What is required – Could you edit the lines from the first one through the line with "pos(734,32)" so that "Click the" becomes "Press the" and nothing else changes?

Records supplied –
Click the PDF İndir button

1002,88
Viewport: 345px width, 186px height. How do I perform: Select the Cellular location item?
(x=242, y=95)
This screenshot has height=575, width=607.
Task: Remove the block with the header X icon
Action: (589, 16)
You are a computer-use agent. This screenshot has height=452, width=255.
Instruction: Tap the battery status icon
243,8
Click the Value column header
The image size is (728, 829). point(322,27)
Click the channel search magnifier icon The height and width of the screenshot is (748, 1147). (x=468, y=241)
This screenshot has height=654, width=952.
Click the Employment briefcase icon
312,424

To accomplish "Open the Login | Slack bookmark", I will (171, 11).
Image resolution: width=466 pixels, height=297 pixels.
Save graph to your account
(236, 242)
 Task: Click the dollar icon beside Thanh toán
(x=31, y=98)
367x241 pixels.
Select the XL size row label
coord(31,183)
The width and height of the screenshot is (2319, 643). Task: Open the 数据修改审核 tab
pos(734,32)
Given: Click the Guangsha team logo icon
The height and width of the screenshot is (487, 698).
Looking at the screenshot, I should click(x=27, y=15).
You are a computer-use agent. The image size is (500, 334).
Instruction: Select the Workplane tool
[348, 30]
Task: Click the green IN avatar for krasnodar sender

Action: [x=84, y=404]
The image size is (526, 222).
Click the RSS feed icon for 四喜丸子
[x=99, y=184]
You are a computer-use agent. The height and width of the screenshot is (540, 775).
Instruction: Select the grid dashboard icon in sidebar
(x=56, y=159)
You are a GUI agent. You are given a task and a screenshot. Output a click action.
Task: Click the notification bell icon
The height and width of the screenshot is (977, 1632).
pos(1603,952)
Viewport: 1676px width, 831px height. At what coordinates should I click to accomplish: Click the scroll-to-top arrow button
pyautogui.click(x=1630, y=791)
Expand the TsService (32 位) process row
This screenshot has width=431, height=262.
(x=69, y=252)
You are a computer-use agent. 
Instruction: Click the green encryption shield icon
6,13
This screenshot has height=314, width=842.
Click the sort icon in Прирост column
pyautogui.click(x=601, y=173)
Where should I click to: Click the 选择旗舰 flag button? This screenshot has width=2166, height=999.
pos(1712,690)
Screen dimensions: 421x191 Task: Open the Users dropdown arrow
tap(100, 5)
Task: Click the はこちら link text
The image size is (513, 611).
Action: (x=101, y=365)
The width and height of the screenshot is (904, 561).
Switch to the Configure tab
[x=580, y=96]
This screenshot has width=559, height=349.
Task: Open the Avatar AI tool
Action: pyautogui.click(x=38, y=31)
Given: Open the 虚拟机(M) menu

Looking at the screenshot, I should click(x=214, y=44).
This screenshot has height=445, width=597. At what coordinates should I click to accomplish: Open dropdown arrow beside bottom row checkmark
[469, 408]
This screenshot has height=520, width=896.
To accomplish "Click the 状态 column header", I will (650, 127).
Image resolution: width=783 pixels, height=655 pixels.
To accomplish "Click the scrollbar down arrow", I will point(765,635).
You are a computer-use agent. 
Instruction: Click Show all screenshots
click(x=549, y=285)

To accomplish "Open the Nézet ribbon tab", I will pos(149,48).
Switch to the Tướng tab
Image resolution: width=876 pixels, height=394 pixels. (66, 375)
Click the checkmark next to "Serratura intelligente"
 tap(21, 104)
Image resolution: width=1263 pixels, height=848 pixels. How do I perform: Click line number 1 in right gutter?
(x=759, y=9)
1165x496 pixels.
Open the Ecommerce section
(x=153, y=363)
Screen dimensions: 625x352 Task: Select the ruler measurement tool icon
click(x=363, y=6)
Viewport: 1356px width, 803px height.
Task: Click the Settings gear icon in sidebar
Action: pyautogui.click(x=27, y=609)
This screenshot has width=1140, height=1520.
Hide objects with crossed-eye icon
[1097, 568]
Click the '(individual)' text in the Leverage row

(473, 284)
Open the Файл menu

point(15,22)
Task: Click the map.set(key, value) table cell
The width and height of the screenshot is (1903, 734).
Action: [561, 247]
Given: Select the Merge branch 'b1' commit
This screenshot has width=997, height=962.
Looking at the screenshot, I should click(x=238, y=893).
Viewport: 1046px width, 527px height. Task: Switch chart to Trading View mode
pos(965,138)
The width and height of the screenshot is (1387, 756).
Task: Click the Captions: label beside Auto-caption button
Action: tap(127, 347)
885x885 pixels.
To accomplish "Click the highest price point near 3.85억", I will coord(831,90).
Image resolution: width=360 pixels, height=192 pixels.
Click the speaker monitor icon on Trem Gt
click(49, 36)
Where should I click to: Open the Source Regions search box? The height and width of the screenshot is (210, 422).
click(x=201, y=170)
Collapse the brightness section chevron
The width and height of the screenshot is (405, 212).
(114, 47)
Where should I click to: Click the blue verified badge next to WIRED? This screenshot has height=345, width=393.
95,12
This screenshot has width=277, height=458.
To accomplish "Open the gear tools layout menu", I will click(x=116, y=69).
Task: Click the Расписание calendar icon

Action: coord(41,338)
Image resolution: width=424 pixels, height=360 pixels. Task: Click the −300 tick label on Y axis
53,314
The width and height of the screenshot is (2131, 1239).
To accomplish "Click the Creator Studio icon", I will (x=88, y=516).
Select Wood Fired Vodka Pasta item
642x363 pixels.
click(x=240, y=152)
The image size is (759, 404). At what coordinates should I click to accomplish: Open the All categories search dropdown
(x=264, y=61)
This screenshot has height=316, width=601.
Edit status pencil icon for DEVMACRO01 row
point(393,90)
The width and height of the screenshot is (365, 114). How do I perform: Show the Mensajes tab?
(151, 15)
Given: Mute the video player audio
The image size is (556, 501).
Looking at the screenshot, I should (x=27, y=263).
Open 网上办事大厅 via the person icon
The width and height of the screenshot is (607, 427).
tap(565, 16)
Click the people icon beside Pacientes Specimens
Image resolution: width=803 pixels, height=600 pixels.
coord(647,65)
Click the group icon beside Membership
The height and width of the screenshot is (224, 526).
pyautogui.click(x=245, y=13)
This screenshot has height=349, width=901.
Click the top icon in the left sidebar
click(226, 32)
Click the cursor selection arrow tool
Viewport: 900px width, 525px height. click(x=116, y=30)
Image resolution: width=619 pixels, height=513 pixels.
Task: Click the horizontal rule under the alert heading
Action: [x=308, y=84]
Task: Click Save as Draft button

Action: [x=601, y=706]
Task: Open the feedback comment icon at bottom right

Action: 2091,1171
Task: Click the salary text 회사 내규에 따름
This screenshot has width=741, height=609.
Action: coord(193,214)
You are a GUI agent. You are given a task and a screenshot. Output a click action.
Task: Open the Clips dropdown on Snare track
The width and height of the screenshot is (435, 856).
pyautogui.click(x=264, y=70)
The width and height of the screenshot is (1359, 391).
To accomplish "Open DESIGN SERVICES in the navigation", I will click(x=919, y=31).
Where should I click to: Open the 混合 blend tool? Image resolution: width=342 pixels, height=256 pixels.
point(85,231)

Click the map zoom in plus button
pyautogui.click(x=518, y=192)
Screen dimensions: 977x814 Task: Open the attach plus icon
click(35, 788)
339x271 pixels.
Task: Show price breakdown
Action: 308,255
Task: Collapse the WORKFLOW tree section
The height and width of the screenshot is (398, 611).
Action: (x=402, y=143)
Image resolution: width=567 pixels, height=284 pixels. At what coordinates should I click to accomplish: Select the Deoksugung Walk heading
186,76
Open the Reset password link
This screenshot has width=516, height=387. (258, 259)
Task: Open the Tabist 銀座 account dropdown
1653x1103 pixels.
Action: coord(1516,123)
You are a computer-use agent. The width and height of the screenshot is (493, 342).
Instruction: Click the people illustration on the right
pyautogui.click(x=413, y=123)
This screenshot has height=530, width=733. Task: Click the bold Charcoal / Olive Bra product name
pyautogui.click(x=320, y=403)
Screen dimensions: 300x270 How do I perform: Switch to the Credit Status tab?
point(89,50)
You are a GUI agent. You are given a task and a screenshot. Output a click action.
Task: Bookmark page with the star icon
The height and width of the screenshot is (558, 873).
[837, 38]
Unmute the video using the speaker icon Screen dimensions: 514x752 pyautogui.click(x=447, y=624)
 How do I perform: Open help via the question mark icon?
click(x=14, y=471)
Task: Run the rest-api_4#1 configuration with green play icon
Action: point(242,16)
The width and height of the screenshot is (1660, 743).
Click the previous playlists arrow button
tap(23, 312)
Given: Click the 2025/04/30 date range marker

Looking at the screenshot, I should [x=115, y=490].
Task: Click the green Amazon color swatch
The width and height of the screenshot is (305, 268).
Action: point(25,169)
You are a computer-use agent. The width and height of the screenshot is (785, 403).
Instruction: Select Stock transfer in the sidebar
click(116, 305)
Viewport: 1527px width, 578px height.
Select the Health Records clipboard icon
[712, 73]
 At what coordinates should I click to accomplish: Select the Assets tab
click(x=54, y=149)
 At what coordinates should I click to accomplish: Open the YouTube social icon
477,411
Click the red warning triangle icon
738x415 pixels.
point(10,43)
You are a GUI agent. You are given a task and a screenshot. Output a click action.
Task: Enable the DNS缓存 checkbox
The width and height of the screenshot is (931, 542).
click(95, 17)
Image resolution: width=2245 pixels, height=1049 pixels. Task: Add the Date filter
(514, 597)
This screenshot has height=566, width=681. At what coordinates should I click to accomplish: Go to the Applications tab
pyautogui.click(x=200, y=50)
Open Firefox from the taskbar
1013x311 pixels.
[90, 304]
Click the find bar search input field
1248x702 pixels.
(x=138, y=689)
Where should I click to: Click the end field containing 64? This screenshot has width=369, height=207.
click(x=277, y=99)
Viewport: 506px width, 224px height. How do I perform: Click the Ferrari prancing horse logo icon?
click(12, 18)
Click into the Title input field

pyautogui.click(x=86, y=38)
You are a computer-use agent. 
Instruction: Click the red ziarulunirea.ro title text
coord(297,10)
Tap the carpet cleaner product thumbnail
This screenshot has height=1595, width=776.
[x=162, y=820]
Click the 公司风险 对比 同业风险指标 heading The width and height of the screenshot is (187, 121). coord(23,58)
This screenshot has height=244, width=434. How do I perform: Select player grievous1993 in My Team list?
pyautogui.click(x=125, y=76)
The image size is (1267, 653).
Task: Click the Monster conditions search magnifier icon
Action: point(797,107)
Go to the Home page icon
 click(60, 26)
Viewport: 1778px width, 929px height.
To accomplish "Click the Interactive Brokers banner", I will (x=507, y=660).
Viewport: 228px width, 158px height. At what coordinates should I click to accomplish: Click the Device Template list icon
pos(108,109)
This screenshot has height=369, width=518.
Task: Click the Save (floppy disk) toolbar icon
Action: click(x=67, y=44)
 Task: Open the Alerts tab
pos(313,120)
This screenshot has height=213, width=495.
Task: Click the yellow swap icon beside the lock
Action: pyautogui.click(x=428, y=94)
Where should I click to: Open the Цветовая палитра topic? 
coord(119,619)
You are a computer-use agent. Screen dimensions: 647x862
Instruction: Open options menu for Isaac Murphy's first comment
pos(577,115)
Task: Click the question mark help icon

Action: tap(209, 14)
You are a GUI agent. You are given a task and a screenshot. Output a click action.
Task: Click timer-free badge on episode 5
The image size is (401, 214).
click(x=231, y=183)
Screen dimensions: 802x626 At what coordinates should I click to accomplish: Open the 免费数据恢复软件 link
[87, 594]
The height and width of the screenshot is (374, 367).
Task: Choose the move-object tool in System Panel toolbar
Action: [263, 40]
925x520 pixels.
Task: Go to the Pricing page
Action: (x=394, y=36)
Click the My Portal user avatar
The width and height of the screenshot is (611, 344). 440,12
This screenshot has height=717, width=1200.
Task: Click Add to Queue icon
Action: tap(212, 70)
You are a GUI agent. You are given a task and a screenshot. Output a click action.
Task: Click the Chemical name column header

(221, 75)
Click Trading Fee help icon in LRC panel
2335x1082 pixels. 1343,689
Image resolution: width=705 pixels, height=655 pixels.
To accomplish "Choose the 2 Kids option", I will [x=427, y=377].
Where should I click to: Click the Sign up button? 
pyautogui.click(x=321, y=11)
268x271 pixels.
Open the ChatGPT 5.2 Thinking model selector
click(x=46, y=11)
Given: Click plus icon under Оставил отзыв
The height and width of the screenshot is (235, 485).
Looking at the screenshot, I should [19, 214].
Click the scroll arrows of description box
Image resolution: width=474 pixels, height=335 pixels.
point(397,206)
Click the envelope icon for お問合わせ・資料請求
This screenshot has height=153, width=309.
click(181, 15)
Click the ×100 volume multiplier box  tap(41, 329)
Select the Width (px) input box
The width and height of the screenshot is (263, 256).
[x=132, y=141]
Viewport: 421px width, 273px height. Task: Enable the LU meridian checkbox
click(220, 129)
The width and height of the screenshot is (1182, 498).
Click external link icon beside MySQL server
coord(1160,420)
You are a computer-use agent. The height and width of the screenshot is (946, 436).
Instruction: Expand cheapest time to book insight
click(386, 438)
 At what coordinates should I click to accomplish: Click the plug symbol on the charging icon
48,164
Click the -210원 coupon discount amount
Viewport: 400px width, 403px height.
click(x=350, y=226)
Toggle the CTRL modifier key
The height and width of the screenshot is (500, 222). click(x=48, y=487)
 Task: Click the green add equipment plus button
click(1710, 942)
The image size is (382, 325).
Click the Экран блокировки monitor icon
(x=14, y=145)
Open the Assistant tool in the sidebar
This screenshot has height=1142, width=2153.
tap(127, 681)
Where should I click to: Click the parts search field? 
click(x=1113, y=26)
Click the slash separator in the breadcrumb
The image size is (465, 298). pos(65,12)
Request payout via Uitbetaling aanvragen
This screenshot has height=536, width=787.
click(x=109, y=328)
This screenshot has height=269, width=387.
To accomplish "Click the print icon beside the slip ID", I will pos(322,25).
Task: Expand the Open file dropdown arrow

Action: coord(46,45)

Full answer –
Press the PDF İndir button

1002,88
Viewport: 345px width, 186px height. How do I perform: Select the Cellular location item?
(x=242, y=95)
This screenshot has height=575, width=607.
Task: Remove the block with the header X icon
Action: (589, 16)
You are a computer-use agent. This screenshot has height=452, width=255.
Instruction: Tap the battery status icon
243,8
Press the Value column header
The image size is (728, 829). point(322,27)
Press the channel search magnifier icon The height and width of the screenshot is (748, 1147). (x=468, y=241)
This screenshot has height=654, width=952.
Press the Employment briefcase icon
312,424

To accomplish "Open the Login | Slack bookmark", I will (171, 11).
Image resolution: width=466 pixels, height=297 pixels.
Save graph to your account
(236, 242)
 Task: Press the dollar icon beside Thanh toán
(x=31, y=98)
367x241 pixels.
Select the XL size row label
coord(31,183)
The width and height of the screenshot is (2319, 643). Task: Open the 数据修改审核 tab
pos(734,32)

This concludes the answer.